## SQL Queries and some SQL Feature Engineering:

In [1]:
from sqlalchemy import create_engine
import pandas as pd

In [2]:
cnx = create_engine('postgresql://localhost:5432/telcochurn')

In [3]:
pd.read_sql_query('''SELECT * FROM churntable6 LIMIT 5''', cnx)

Unnamed: 0,customerid,gender,seniorcitizen,partner,dependents,tenure,phoneservice,multiplelines,internetservice,onlinesecurity,...,streamingtv,streamingmovies,contract,paperlessbilling,paymentmethod,monthlycharges,totalcharges,churn,autopayment,longtermcontract
0,3668-QPYBK,Male,0,No,No,2,Yes,No,DSL,Yes,...,No,No,Month-to-month,Yes,Mailed check,53.85,108.15,Yes,No,No
1,5380-WJKOV,Male,0,No,No,34,Yes,Yes,Fiber optic,No,...,Yes,Yes,Month-to-month,Yes,Electronic check,106.35,3549.25,Yes,No,No
2,3714-NTNFO,Female,0,No,No,49,Yes,Yes,Fiber optic,No,...,No,Yes,Month-to-month,Yes,Electronic check,84.5,3906.7,No,No,No
3,9763-GRSKD,Male,0,Yes,Yes,13,Yes,No,DSL,Yes,...,No,No,Month-to-month,Yes,Mailed check,49.95,587.45,No,No,No
4,1066-JKSGK,Male,0,No,No,1,Yes,No,No,No internet service,...,No internet service,No internet service,Month-to-month,No,Mailed check,20.15,20.15,Yes,No,No


In [4]:
pd.read_sql_query('''select count(churn) from churntable6
where churn = 'No';''', cnx)

Unnamed: 0,count
0,5174


In [5]:
pd.read_sql_query('''select count(churn) from churntable6
where churn = 'Yes';''', cnx)

Unnamed: 0,count
0,1869


In [6]:
pd.read_sql_query('''select count(churn) from churntable6
group by churn;''', cnx)

Unnamed: 0,count
0,5174
1,1869


imbalanced classes - will want to use class imbalance techniques

--groupby customers that have both phone and internet service:

In [7]:
pd.read_sql_query('''select churn, count(churn) from churntable6
where phoneservice = 'Yes' and internetservice != 'No'
group by churn;''', cnx)

Unnamed: 0,churn,count
0,No,3249
1,Yes,1586


3,249 stayed and 1,586 left (of customers that have both phone and internet service)

--groupby customers that have only phone service (no internet service):

In [8]:
pd.read_sql_query('''select churn, count(churn) from churntable6
where phoneservice = 'Yes' and internetservice = 'No'
group by churn;''', cnx)

Unnamed: 0,churn,count
0,No,1413
1,Yes,113


1413 stayed and 113 left.
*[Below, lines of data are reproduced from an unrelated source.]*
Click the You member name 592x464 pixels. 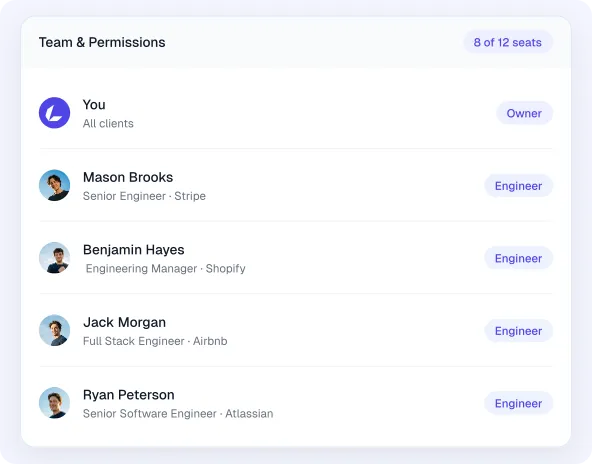tap(94, 105)
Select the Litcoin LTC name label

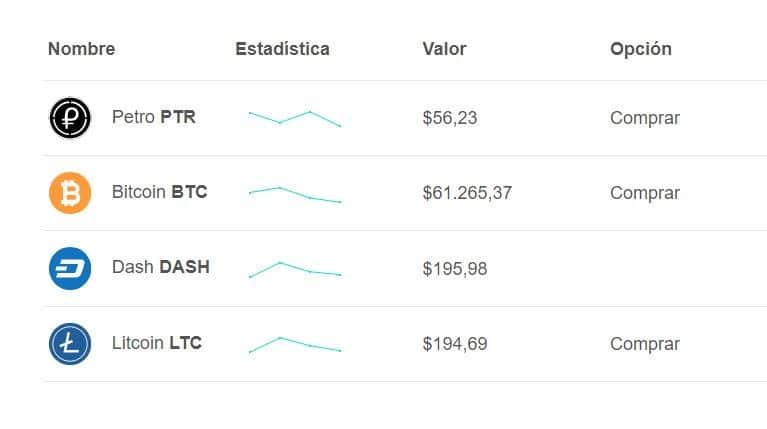coord(157,343)
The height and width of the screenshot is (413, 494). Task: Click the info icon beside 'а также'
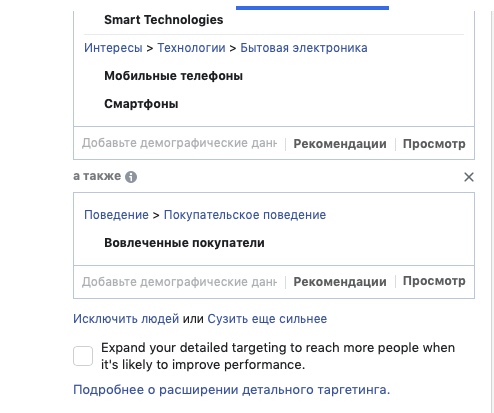tap(131, 177)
Good indicator that there is something with the internetservice that customers do not like

-- groupby customers that have only internet service (no phone service)

In [9]:
pd.read_sql_query('''select churn, count(churn) from churntable6
where phoneservice = 'No' and internetservice != 'No'
group by churn;''', cnx)

Unnamed: 0,churn,count
0,No,512
1,Yes,170


In [10]:
pd.read_sql_query('''select churn, internetservice ,count(churn) from churntable6
where phoneservice = 'Yes'
group by churn, internetservice;''', cnx)

Unnamed: 0,churn,internetservice,count
0,No,No,1413
1,No,DSL,1450
2,Yes,No,113
3,Yes,Fiber optic,1297
4,No,Fiber optic,1799
5,Yes,DSL,289


1450 with DSL stayed; 289 with DSL left.

1799 with Fiber Optic stayed; 1297 with Fiber Optic Left.
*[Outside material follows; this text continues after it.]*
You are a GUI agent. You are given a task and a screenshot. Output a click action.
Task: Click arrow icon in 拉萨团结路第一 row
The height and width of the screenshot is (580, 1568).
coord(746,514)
1413 with no internet stayed; 113 with no internet left. 

-- what do people with high tenure have in common?

In [11]:
pd.read_sql_query('''select churn, internetservice, count(churn)
from churntable6
where tenure>=12
group by churn, internetservice;''', cnx)

Unnamed: 0,churn,internetservice,count
0,No,No,1023
1,No,DSL,1543
2,Yes,No,23
3,Yes,Fiber optic,678
4,Yes,DSL,169
5,No,Fiber optic,1538


high tenure with low rates of churn had either no internet or DSL

In [12]:
pd.read_sql_query('''select churn, internetservice, count(churn)
from churntable6
where tenure<12
group by churn, internetservice;''', cnx)
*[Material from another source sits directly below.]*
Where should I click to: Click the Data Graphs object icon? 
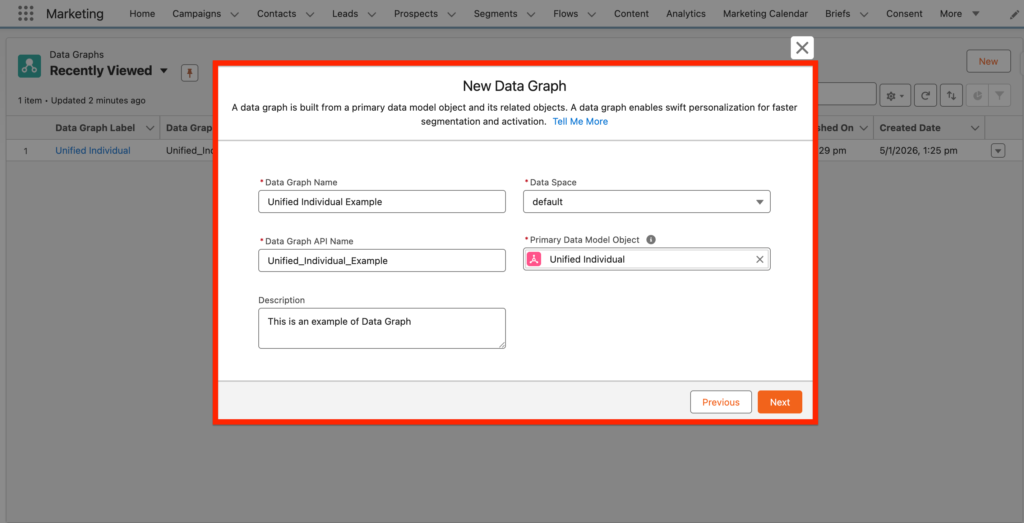click(x=30, y=65)
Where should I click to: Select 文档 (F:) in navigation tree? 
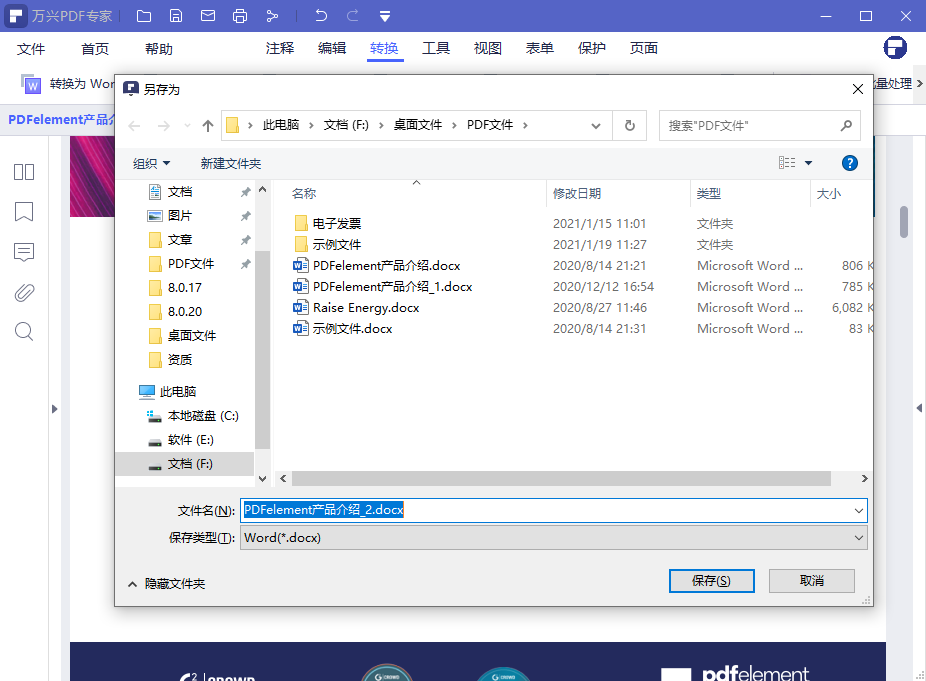click(189, 464)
Unnamed: 0,churn,internetservice,count
0,No,No,390
1,No,DSL,419
2,Yes,Fiber optic,619
3,Yes,No,90
4,No,Fiber optic,261
5,Yes,DSL,290


highest rates of churn for low tenure were Fiber Optic and then DSL */

--whats the average monthlycost of customers with different types of internet service?

In [13]:
pd.read_sql_query('''select internetservice, avg(monthlycharges) as avgmonth
from churntable6
group by internetservice;''', cnx)

Unnamed: 0,internetservice,avgmonth
0,No,21.079194
1,DSL,58.102169
2,Fiber optic,91.500129


In [14]:
pd.read_sql_query('''select internetservice, avg(monthlycharges) as avgmonth
from churntable6
where phoneservice != 'No'
group by internetservice;''', cnx)

Unnamed: 0,internetservice,avgmonth
0,No,21.079194
1,DSL,64.405894
2,Fiber optic,91.500129


In [15]:
pd.read_sql_query('''select internetservice, avg(monthlycharges) as avgmonth
from churntable6
where phoneservice = 'No'
group by internetservice;''', cnx)

Unnamed: 0,internetservice,avgmonth
0,DSL,42.028592


DSL is the only internet service type where phoneservice='No'

Average monthly cost of phone service only (no internet service):

In [16]:
pd.read_sql_query('''select phoneservice, avg(monthlycharges) as avgmonth
from churntable6
where internetservice = 'No'
group by phoneservice;''', cnx)

Unnamed: 0,phoneservice,avgmonth
0,Yes,21.079194


-- does streaming tv and/or movies have an affect on churn?

In [17]:
pd.read_sql_query('''select churn, streamingtv, streamingmovies, count(churn)
from churntable6
where internetservice != 'No'
group by churn, streamingtv, streamingmovies;''', cnx)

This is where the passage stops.